### Your task
Return only that part of the material below which starts with the line containing "Click the revenue" and goes on through the line containing "Switch to the Report", restated exactly.

• • • • •

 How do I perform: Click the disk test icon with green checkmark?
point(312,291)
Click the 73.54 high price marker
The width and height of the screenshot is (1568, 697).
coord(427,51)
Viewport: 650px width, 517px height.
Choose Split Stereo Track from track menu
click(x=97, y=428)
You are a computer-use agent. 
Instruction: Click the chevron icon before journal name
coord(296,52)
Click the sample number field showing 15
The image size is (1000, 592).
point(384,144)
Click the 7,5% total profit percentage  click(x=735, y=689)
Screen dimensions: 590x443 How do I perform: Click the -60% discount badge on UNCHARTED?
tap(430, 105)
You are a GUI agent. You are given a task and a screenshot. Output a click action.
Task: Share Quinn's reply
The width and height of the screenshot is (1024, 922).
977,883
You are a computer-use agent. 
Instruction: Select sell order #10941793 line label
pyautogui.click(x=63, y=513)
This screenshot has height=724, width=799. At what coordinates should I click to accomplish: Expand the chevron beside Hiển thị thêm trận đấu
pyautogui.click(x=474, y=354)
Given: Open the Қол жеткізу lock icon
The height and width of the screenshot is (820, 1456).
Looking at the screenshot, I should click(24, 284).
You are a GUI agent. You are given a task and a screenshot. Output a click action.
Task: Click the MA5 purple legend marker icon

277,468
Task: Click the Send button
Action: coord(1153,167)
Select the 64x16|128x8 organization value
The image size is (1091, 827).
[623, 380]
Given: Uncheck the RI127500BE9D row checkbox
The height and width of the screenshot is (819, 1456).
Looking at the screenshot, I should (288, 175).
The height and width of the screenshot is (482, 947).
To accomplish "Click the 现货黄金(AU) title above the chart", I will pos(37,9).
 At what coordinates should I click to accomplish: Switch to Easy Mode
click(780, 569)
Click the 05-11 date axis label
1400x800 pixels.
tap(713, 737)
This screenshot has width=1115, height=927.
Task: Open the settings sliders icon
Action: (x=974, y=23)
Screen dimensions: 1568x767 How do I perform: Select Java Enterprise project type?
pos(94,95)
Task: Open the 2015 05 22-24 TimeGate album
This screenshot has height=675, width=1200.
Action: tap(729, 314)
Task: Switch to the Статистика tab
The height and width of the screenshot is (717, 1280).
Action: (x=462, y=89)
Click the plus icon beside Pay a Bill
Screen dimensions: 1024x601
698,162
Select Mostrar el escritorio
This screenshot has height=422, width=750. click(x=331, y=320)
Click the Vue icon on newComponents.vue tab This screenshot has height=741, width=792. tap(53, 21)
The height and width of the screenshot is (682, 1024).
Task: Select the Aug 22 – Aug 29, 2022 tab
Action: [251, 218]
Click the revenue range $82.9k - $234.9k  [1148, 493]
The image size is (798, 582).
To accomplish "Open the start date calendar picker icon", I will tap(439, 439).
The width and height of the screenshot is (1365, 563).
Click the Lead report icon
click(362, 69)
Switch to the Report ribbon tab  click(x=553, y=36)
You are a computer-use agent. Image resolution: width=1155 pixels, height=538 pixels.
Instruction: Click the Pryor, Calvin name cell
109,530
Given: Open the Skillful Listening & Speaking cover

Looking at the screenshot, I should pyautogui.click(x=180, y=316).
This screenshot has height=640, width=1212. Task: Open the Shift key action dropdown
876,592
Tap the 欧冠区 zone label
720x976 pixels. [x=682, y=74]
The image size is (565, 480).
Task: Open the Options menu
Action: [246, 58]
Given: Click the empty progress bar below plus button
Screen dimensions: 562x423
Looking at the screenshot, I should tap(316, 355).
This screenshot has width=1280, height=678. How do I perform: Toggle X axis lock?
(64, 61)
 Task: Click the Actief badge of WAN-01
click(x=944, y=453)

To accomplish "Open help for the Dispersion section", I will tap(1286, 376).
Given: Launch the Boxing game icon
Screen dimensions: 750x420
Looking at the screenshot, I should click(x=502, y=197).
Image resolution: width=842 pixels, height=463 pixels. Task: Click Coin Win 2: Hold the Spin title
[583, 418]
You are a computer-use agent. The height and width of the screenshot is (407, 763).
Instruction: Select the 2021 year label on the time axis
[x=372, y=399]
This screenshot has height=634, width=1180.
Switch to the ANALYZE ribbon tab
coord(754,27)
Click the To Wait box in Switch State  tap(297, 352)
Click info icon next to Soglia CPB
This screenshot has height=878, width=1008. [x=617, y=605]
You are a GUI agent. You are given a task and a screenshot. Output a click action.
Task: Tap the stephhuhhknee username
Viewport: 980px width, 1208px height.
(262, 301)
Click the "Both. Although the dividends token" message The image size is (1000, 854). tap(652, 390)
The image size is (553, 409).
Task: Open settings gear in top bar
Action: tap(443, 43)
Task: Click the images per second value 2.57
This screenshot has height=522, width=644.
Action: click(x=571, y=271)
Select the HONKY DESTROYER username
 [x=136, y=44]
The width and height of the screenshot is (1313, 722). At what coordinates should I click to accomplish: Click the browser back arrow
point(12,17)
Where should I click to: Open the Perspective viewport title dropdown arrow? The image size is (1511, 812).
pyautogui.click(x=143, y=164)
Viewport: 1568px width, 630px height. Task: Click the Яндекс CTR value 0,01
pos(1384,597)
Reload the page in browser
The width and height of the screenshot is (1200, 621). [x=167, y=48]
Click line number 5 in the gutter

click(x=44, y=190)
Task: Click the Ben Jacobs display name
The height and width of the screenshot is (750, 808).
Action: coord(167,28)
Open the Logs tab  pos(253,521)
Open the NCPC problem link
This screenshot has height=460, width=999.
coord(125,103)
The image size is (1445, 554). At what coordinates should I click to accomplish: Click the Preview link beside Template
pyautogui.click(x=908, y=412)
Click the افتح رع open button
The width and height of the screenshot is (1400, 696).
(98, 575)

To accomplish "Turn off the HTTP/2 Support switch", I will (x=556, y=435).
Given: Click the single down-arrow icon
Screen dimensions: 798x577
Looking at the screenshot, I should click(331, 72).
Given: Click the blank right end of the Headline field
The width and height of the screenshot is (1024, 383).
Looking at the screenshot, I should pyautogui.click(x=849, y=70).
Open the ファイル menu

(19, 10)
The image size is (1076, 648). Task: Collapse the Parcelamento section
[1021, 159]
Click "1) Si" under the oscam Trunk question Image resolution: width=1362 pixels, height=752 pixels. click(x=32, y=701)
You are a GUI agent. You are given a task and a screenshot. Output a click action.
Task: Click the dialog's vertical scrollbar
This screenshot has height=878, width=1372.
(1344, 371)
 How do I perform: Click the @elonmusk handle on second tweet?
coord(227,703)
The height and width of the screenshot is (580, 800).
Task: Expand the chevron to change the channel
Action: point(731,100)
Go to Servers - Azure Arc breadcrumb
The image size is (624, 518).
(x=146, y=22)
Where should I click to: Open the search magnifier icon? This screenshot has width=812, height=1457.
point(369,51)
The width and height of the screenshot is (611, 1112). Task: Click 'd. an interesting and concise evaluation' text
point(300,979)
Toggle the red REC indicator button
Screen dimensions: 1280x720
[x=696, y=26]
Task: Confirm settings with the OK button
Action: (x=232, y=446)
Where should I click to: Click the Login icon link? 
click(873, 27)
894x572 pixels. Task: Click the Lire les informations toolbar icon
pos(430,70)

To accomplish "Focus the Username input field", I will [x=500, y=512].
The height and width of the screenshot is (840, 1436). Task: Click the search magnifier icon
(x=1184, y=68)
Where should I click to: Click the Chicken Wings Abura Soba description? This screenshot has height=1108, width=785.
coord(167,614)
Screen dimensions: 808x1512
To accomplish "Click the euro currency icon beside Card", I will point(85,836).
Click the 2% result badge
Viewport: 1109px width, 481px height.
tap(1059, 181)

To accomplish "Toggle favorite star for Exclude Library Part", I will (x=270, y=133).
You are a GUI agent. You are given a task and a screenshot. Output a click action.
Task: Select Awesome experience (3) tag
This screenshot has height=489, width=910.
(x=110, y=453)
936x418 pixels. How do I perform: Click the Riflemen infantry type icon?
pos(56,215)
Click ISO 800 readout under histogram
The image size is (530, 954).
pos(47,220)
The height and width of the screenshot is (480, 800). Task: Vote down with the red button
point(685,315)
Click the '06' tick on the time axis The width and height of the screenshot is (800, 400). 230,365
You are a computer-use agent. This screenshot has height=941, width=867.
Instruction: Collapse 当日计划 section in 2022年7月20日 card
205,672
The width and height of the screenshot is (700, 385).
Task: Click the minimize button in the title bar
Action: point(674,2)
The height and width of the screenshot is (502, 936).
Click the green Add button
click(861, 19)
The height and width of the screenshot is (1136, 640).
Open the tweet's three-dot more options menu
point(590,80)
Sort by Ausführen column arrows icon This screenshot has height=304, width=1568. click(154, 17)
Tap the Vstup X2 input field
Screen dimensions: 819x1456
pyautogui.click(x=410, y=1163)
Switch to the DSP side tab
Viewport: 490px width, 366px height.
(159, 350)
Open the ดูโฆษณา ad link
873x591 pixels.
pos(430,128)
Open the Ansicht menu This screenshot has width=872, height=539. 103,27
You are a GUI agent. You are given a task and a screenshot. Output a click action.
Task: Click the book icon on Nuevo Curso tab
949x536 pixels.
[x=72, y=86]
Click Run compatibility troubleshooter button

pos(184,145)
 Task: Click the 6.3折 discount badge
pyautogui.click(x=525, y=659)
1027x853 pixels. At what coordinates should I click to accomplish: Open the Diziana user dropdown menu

• • • • •

### Answer
Click the revenue range $82.9k - $234.9k  [1148, 493]
The image size is (798, 582).
To accomplish "Open the start date calendar picker icon", I will tap(439, 439).
The width and height of the screenshot is (1365, 563).
Click the Lead report icon
click(362, 69)
Switch to the Report ribbon tab  click(x=553, y=36)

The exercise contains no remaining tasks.